INPUT DATA section start

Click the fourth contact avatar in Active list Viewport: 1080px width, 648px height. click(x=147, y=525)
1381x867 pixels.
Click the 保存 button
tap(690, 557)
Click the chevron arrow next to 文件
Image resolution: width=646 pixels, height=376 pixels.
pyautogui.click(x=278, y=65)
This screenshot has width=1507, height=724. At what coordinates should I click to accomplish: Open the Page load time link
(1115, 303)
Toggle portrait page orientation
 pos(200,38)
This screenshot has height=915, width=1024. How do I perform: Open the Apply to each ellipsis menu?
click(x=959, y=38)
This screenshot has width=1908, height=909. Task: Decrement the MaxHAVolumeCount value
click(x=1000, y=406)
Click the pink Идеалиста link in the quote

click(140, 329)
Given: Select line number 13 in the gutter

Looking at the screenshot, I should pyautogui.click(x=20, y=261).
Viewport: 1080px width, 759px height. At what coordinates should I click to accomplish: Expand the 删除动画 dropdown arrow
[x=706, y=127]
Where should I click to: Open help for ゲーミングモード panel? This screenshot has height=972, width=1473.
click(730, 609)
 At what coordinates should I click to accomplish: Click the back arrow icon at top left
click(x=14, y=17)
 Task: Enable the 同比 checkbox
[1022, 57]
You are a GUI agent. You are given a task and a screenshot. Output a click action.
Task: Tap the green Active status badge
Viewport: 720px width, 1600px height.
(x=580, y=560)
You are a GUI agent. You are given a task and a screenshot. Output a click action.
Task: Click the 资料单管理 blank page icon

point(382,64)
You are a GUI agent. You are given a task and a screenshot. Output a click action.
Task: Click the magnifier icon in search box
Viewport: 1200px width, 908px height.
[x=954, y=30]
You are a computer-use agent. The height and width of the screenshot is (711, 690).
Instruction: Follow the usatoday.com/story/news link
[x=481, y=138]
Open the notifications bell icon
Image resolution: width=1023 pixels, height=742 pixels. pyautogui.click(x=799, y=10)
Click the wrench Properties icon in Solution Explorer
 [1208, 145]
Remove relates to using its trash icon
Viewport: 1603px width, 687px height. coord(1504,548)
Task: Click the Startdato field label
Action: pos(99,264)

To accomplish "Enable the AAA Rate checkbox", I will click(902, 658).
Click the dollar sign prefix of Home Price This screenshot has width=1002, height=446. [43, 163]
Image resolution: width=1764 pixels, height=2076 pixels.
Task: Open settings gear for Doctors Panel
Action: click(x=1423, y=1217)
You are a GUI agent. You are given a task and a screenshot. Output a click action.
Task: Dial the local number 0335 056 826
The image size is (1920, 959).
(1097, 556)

INPUT DATA section end

- [TO DO] Please set down, with no changes, the line that contains "Task: Click the 资料单管理 blank page icon" and all the lines after it until the entries end; write nothing besides them.

- [TASK RESPONSE]
Task: Click the 资料单管理 blank page icon

point(382,64)
You are a GUI agent. You are given a task and a screenshot. Output a click action.
Task: Click the magnifier icon in search box
Viewport: 1200px width, 908px height.
[x=954, y=30]
You are a computer-use agent. The height and width of the screenshot is (711, 690).
Instruction: Follow the usatoday.com/story/news link
[x=481, y=138]
Open the notifications bell icon
Image resolution: width=1023 pixels, height=742 pixels. pyautogui.click(x=799, y=10)
Click the wrench Properties icon in Solution Explorer
 [1208, 145]
Remove relates to using its trash icon
Viewport: 1603px width, 687px height. coord(1504,548)
Task: Click the Startdato field label
Action: pos(99,264)

To accomplish "Enable the AAA Rate checkbox", I will click(902, 658).
Click the dollar sign prefix of Home Price This screenshot has width=1002, height=446. [43, 163]
Image resolution: width=1764 pixels, height=2076 pixels.
Task: Open settings gear for Doctors Panel
Action: click(x=1423, y=1217)
You are a GUI agent. You are given a task and a screenshot. Output a click action.
Task: Dial the local number 0335 056 826
The image size is (1920, 959).
(1097, 556)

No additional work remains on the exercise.